DATA FOR THIS TASK
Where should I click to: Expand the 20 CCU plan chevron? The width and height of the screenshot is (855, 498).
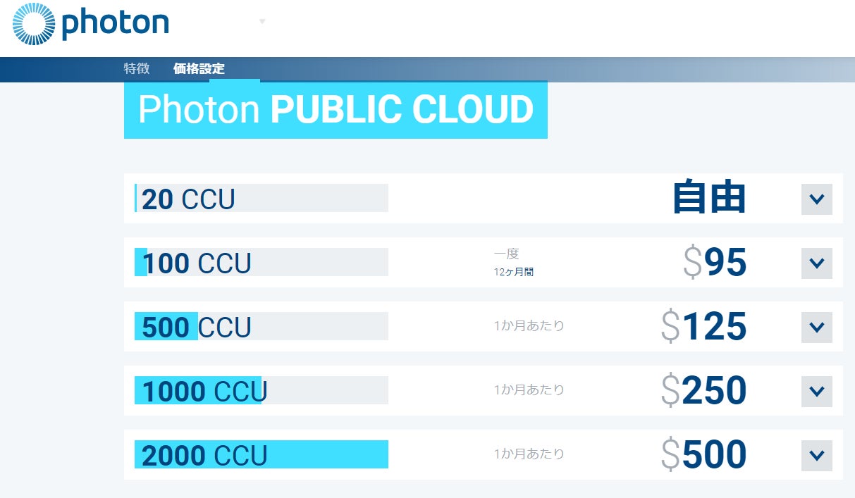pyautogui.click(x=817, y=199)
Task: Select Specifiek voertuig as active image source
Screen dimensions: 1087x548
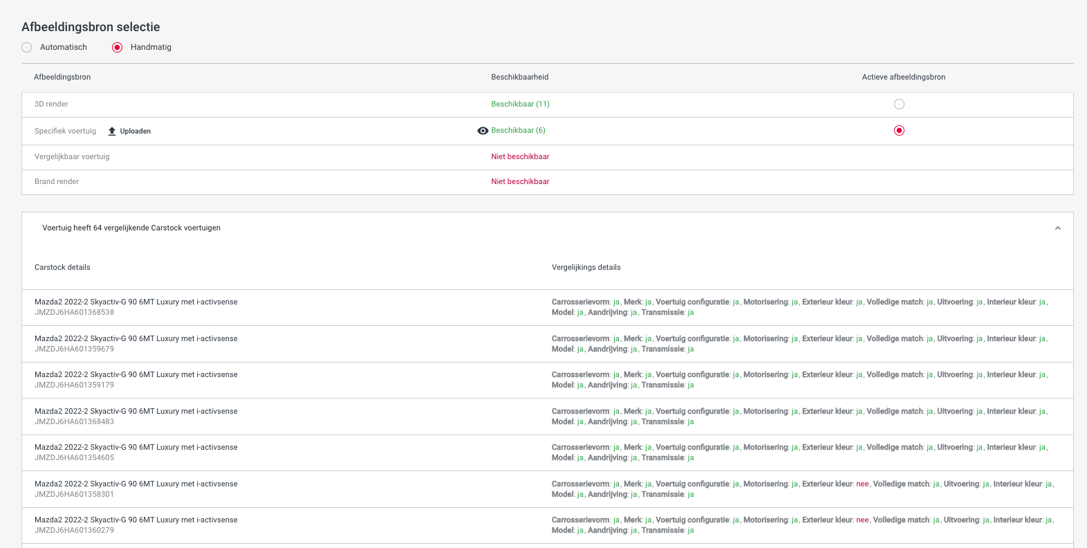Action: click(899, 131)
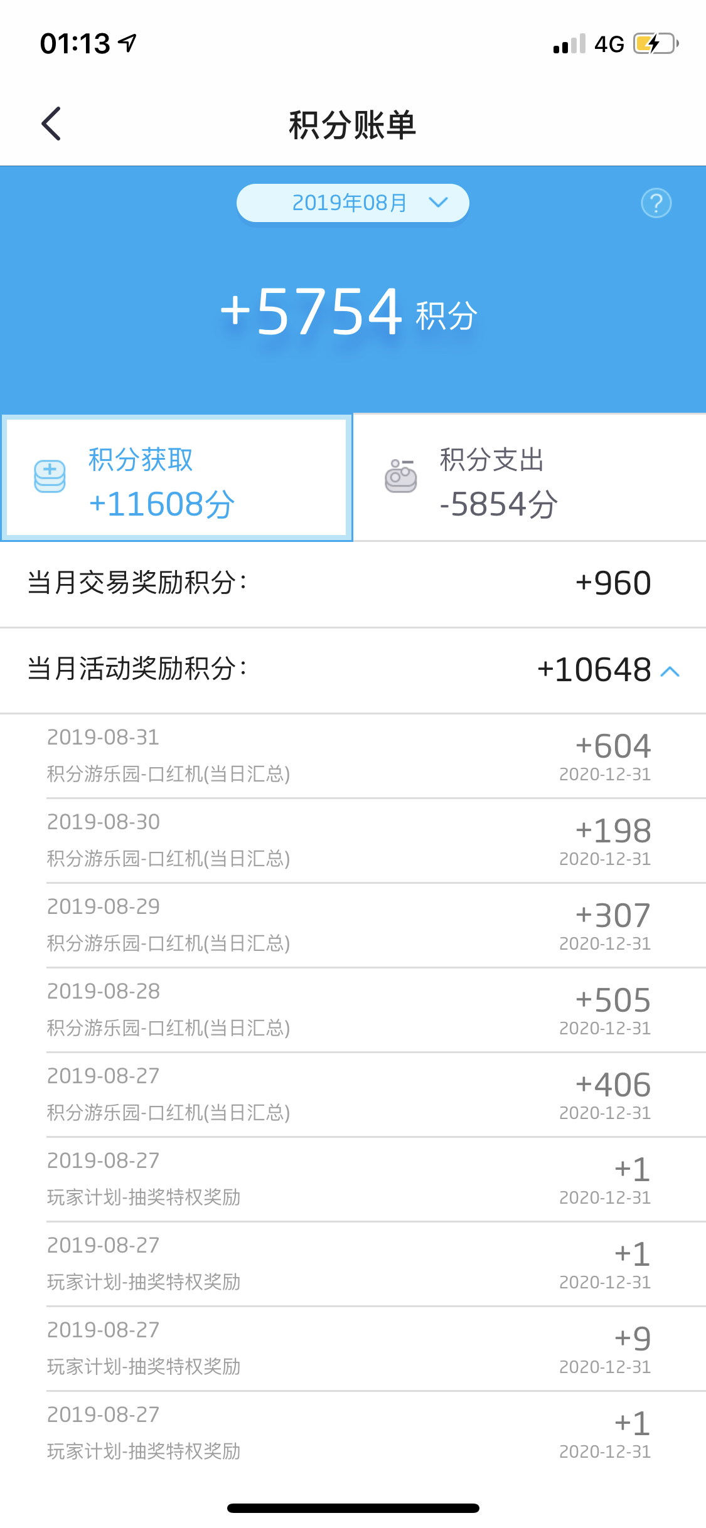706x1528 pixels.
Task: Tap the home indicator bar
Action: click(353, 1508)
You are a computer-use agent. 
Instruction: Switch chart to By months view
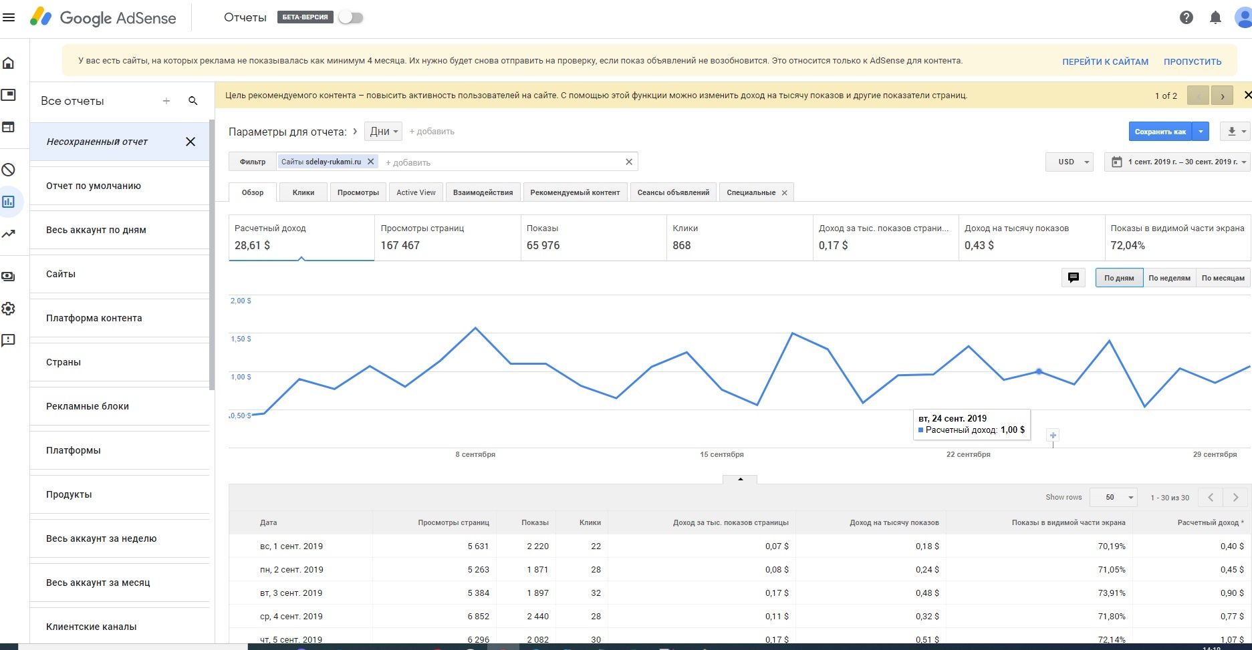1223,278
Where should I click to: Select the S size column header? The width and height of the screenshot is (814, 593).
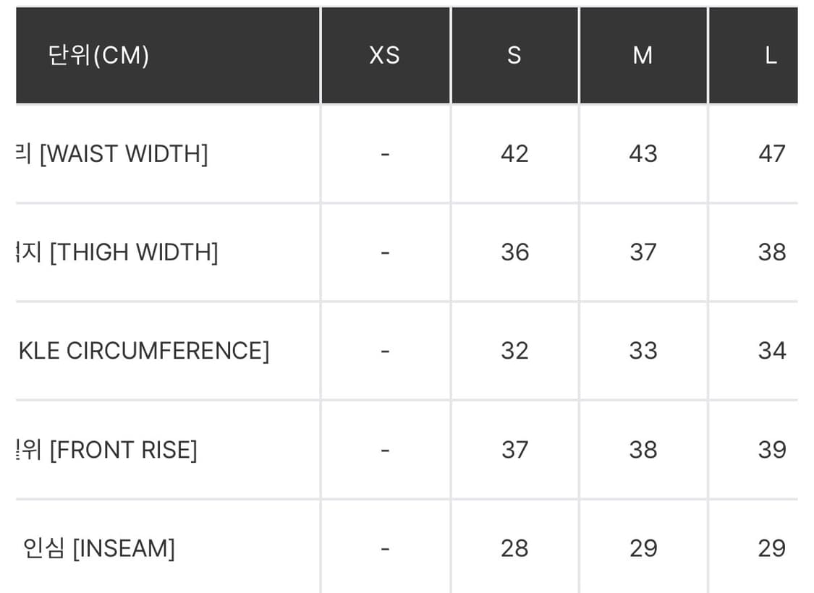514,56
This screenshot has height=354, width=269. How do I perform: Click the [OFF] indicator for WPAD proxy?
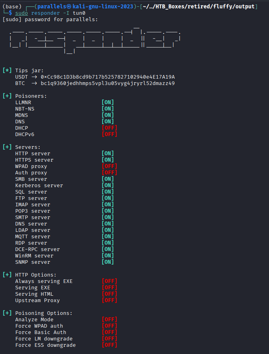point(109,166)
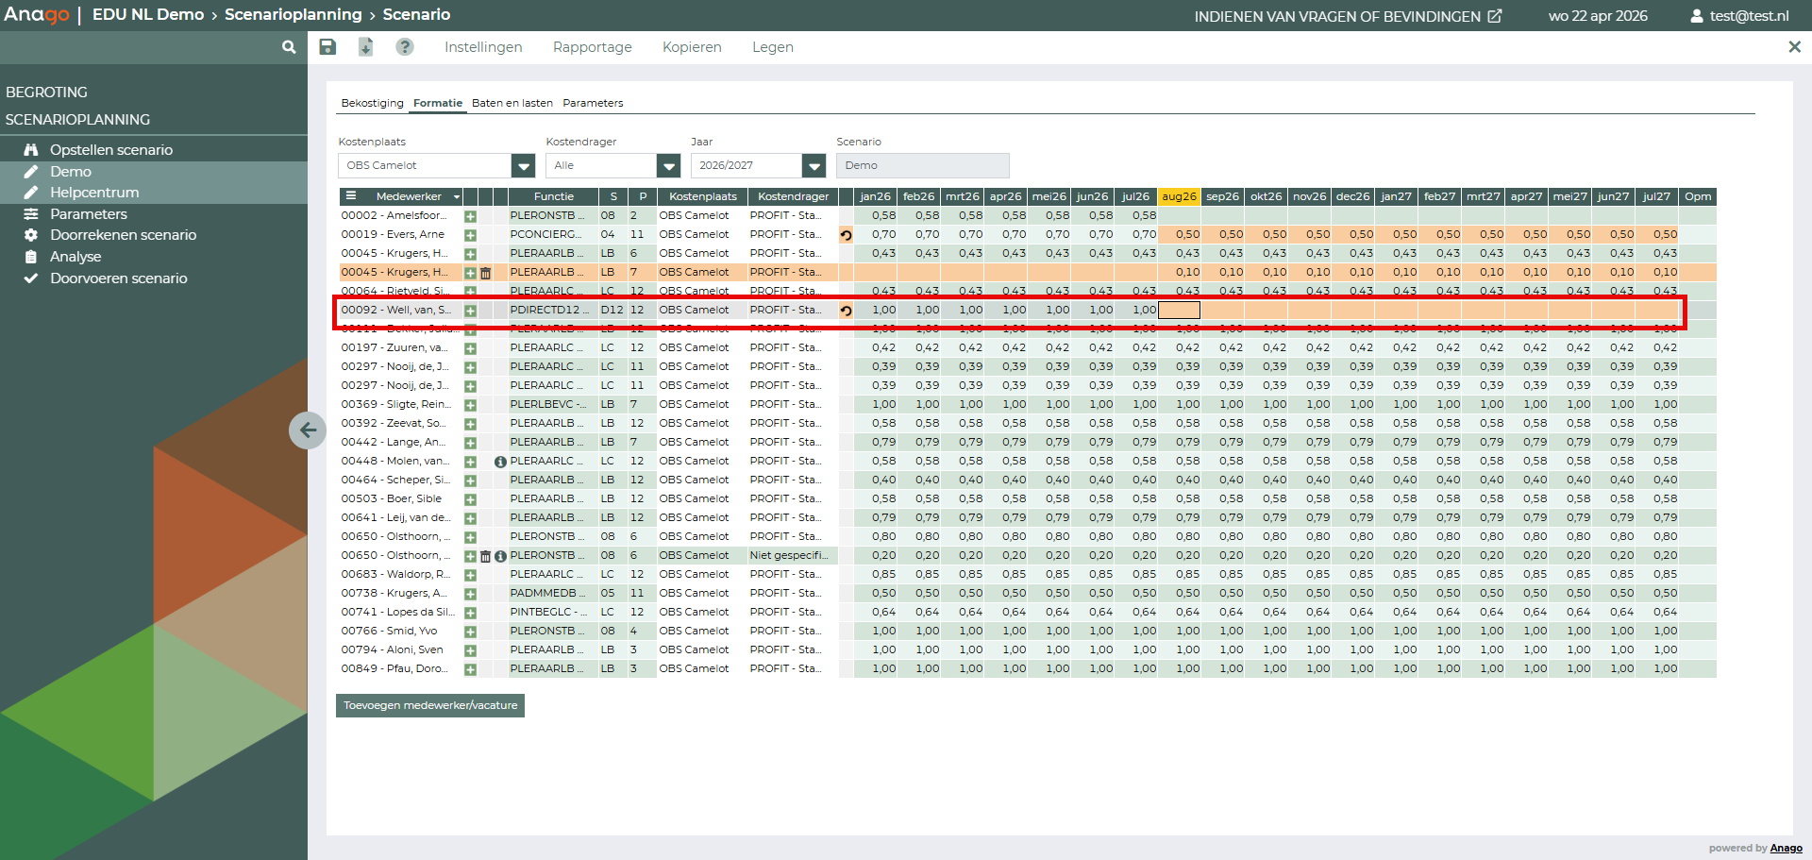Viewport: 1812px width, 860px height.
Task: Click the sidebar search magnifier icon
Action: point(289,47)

TASK DESCRIPTION
Begin with the line that has "Where should I click to: Select" and continue to the last line of the entries, printing each line exactly and nothing else; include both ends and skip the pictures.

RESPONSE
Where should I click to: Select the S size column header? The width and height of the screenshot is (814, 593).
514,56
This screenshot has height=354, width=269. How do I perform: Click the [OFF] indicator for WPAD proxy?
point(109,166)
Viewport: 1812px width, 860px height.
Task: Click the sidebar search magnifier icon
Action: point(289,47)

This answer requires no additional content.